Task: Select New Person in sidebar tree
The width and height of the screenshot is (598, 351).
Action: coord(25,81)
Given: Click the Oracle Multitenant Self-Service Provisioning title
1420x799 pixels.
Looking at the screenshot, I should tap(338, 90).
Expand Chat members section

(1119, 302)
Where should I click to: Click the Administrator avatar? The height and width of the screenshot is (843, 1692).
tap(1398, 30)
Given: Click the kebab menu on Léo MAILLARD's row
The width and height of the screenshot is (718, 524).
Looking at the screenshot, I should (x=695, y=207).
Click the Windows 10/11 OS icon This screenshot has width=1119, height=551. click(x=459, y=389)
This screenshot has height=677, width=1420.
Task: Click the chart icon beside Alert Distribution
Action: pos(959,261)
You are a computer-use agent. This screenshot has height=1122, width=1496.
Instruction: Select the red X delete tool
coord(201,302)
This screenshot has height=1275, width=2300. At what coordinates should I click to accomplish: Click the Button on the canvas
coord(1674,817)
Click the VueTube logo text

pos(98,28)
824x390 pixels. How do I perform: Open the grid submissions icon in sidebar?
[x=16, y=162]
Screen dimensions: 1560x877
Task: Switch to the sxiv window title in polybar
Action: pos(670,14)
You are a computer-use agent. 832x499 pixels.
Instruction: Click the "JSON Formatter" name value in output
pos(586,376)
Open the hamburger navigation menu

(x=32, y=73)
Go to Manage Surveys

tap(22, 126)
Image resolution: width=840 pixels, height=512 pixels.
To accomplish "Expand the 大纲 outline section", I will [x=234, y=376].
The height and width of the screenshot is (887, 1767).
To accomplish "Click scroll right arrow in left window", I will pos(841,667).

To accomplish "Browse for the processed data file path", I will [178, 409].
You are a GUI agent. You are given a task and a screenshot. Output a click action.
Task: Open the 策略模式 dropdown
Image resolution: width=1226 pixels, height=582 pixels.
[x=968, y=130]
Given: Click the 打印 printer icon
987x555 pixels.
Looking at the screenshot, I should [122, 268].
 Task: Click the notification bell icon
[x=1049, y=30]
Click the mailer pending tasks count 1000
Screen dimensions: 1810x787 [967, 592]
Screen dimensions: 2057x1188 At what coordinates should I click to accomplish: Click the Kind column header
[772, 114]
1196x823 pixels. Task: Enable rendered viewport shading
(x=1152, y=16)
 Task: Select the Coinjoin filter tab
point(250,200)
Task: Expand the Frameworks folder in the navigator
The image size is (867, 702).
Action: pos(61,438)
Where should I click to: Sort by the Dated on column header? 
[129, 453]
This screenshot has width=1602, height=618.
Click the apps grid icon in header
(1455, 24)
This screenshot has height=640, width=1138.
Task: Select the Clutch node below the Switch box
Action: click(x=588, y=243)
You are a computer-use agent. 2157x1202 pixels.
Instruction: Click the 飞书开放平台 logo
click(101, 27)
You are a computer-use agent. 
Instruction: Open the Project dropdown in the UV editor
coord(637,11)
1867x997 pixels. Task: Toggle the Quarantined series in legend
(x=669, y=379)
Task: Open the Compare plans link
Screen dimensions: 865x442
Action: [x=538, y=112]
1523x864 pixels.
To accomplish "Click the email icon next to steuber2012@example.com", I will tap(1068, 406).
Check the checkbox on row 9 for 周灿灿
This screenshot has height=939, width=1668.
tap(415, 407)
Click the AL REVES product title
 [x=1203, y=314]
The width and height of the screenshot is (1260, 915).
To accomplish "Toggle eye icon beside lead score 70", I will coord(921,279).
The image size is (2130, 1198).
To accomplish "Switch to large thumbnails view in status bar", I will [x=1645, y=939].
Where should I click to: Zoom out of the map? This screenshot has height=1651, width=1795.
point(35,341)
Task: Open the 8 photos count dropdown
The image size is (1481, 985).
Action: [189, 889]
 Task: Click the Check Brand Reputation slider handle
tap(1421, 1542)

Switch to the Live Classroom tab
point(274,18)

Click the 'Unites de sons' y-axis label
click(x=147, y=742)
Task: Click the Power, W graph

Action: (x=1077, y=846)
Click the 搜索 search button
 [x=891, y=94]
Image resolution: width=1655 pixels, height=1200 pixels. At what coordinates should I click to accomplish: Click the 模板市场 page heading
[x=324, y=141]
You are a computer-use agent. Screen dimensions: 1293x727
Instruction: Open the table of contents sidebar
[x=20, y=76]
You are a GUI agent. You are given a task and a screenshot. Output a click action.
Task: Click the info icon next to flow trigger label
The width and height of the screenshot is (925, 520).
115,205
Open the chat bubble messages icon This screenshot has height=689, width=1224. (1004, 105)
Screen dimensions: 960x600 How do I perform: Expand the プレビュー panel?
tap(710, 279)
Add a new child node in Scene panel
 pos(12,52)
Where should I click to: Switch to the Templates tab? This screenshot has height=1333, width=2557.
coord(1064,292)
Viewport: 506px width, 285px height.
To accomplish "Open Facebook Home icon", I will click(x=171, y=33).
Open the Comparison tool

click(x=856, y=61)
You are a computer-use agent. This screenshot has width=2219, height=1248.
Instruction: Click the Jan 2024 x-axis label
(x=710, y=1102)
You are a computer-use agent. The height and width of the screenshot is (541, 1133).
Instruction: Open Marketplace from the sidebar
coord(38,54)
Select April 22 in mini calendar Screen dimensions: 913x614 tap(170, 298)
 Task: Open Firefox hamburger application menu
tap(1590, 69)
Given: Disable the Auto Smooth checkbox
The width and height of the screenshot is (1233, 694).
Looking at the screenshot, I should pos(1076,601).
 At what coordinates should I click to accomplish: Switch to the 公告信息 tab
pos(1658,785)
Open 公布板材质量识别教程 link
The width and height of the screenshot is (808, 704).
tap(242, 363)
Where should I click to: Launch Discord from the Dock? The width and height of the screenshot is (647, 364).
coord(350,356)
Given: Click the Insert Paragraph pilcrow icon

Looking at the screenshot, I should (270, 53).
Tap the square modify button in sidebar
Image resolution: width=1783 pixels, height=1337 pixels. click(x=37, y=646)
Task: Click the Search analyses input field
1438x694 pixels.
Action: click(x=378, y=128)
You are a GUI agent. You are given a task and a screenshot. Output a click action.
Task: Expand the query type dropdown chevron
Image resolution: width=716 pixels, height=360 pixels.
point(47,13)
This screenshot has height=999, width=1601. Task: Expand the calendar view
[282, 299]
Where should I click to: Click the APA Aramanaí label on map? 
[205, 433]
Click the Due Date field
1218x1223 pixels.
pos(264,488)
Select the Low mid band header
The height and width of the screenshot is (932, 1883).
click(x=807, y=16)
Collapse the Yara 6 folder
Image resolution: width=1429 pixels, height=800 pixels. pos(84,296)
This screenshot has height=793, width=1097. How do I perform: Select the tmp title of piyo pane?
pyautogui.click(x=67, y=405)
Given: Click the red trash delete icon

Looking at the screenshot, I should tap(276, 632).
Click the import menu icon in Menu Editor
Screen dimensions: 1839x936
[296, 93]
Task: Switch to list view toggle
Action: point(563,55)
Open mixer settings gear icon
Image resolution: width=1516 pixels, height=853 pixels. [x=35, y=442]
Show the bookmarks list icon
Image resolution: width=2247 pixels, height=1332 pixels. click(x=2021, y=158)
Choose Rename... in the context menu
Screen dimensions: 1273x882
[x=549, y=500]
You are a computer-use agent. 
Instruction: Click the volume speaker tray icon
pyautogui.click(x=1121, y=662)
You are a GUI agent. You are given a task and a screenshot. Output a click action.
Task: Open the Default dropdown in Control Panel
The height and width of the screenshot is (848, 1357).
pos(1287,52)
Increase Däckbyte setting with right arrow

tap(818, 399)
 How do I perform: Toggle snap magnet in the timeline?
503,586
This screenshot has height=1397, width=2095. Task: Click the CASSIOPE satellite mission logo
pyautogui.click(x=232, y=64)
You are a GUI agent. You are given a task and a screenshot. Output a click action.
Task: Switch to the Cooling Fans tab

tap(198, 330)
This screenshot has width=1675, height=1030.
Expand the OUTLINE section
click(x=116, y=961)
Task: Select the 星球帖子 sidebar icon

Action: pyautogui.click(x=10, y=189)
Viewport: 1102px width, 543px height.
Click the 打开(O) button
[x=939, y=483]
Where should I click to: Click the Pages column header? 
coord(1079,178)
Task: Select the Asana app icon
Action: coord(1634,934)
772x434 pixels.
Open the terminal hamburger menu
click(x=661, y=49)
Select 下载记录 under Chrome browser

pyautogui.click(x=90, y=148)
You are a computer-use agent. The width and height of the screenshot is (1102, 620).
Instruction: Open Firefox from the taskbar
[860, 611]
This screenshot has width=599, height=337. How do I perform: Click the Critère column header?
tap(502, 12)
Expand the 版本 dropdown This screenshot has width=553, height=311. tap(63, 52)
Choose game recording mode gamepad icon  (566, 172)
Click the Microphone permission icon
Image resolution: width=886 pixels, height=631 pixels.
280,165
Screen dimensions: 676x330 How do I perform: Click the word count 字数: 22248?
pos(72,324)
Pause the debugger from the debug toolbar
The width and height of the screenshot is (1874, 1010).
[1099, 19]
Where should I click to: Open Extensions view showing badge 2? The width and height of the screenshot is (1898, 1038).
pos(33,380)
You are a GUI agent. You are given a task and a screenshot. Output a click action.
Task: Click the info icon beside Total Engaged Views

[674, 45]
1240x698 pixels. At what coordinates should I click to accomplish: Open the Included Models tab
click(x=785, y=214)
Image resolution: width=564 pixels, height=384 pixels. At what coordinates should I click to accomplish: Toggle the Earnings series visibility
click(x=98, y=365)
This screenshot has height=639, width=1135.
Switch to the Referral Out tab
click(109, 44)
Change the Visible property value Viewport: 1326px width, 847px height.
--
> _ASSIGNMENT_
Every line that holds the string "next" must be copied from the records above.

> _OUTPUT OF THE EXERCISE_
To accomplish "Click the email icon next to steuber2012@example.com", I will tap(1068, 406).
Task: Click the info icon next to flow trigger label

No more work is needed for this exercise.